The rumors reached them before the screams did.
They came in fragments, half-whispered warnings carried by traders, a broken prayer muttered by a fleeing shepherd, the uneasy silence that settled over roads once traveled at all hours. Villages dimmed their lanterns early now. Doors were barred not against bandits, but against the night itself.
Nyra noticed first.
"They won't meet our eyes," she said quietly as they passed through the outer hamlet of Greythorne. "They're afraid to look at us."
"They are afraid to be noticed," Aethric replied.

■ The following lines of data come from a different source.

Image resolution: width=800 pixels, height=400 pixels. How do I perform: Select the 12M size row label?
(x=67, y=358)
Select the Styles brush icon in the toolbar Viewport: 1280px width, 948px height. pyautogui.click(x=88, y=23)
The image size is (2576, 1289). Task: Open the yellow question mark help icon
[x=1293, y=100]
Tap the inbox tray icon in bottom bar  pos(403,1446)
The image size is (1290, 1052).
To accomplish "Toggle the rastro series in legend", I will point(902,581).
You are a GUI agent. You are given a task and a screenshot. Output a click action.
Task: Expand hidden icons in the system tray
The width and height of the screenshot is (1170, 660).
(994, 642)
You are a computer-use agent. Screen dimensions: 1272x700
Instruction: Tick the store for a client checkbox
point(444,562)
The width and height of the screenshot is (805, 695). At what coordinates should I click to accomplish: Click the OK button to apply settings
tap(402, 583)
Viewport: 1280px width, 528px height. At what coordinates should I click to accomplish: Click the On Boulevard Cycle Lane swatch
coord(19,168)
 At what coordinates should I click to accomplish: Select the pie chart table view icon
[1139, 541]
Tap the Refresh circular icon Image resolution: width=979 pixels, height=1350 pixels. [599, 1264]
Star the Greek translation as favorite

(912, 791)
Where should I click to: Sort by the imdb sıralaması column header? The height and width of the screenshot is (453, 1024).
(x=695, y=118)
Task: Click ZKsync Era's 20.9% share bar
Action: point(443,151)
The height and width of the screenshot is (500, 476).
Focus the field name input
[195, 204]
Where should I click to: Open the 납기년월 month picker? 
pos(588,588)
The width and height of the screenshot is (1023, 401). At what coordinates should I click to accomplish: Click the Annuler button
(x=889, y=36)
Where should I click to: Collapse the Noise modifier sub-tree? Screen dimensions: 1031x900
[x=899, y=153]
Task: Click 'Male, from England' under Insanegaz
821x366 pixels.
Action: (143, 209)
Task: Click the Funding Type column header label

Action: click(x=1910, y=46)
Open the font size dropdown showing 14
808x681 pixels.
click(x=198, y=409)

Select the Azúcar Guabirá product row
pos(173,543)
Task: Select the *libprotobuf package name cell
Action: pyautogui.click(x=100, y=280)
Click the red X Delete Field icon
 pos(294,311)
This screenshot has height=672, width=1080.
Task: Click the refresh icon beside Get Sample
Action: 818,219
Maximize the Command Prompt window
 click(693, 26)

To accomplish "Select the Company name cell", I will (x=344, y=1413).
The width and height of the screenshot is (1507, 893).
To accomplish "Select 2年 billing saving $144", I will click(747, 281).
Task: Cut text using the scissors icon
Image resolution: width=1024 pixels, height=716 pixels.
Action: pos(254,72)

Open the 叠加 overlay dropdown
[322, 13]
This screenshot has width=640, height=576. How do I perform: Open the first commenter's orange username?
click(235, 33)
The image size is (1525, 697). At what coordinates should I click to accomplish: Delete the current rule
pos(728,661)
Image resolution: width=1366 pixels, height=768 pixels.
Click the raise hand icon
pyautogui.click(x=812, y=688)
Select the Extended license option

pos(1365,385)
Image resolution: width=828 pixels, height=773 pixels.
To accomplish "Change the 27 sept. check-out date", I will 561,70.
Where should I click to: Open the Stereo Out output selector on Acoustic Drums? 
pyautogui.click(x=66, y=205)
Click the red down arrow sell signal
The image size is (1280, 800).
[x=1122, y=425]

The villagers watched from behind shutters and doorframes, faces pale in the torchlight. No one approached until an elderly woman finally stepped forward, fingers clenched around a charm worn smooth by decades of fear.
"Shadow things," she whispered. "They come after sundown. Not every night. Only when the bells fall quiet."
Aethric inclined his head. "How many?"
"Never more than three," she said. "But they leave nothing… alive. Not even echoes."
That made Nyra tense.
Aethric's expression did not change, but his attention sharpened. "Show me where."
They waited until night.
The village square lay empty, lanterns extinguished as ordered. Only the moon remained thin, distant, and pale. Nyra stood near the well, senses extended, feeling the ambient mana sag like a damp cloth.
"Something's wrong," she murmured. "The mana feels… thin."
"Hollow-adjacent constructs," Aethric said. "They consume context before substance."
As if summoned by the words, the shadows detached themselves from the alleyways.
Three shapes slid into view, humanoid only by suggestion, their forms folding in on themselves, edges blurring like smoke trapped in skin. No eyes. No mouths. Just absence arranged into motion.
Nyra felt fear spike, then confusion.
They weren't attacking.
They were probing.
Aethric stepped forward once.
The creatures froze.
Not bound.
Not stunned.
They hesitated as if the world itself had warned them.
Aethric raised his staff and tapped it lightly against the stone.
The sound echoed far too loudly.
The nearest shadow lunged.
Aethric did not cast a spell.
He shifted position by half a step.
The creature passed where he had been, tearing through empty air. As it overextended, the ground beneath it forgot how to support hollow things.
The shadow collapsed inward, imploding without sound.
The second adapted, splitting into mirrored forms, attacking from multiple angles.
Aethric exhaled slowly.
He adjusted the local hierarchy.
Gravity tilted not enough to harm the village, not enough to crack stone—but sufficient to force the mirrored forms to overlap.
They merged.
Then unraveled.
The third creature did not attack.
I watched.
Nyra felt it studying them not with intelligence, but with instruction embedded deep within its structure.
"Teacher," she whispered. "It's learning."
"Yes," Aethric agreed. "Which means it will retreat."
The creature dissolved into shadow, seeping into the cracks between stones.
Aethric allowed it to go.
Silence returned to the square.
No explosions.
No scorched earth.
No visible proof of battle.
Nyra swallowed. "You let it escape."
"I wanted it to," Aethric said. "It will report."
They followed the creature's trail beyond the village, into a field where the grass lay flattened in a perfect circle. At the center, the soil had blackened, not burned, but emptied.
Nyra knelt, heart pounding.
"There's something carved here."
Aethric crouched beside her.
A symbol lay etched into the earth, subtle, precise, and deeply wrong. Lines curved in non-Euclidean logic, forming a mark that refused to settle in the eye.
Nyra felt the hum in her chest react instantly.
"This isn't the same sigil as before," she said. "It's… related. But altered."
Aethric's gaze hardened.
"This is not a summoning mark," he said. "It's a measurement."
Nyra looked up sharply. "Measuring what?"
"Response time. Resistance. Adaptation," Aethric replied. "The Hollow Sovereign's influence is no longer spreading blindly."
He straightened slowly.
"It is mapping the world."
Nyra's stomach dropped.
They returned to the village before dawn. The villagers emerged cautiously, relief warring with terror as they saw the square intact.
"You're safe," Nyra told them.
Aethric said nothing.
As they departed, Nyra glanced back once more.
The symbol had already begun to fade.
But she knew it would not be the last.
Far away across borders and kingdoms, similar marks were appearing.
Different shapes.
Same intent.
And somewhere beyond mortal sight, something ancient was learning how the world now fought back.
Shadow creatures linked to the Hollow Sovereign begin coordinated attacks, leaving behind identical but evolving symbols. Aethric realizes the enemy is no longer testing strength but gathering data, signaling a strategic escalation across kingdoms.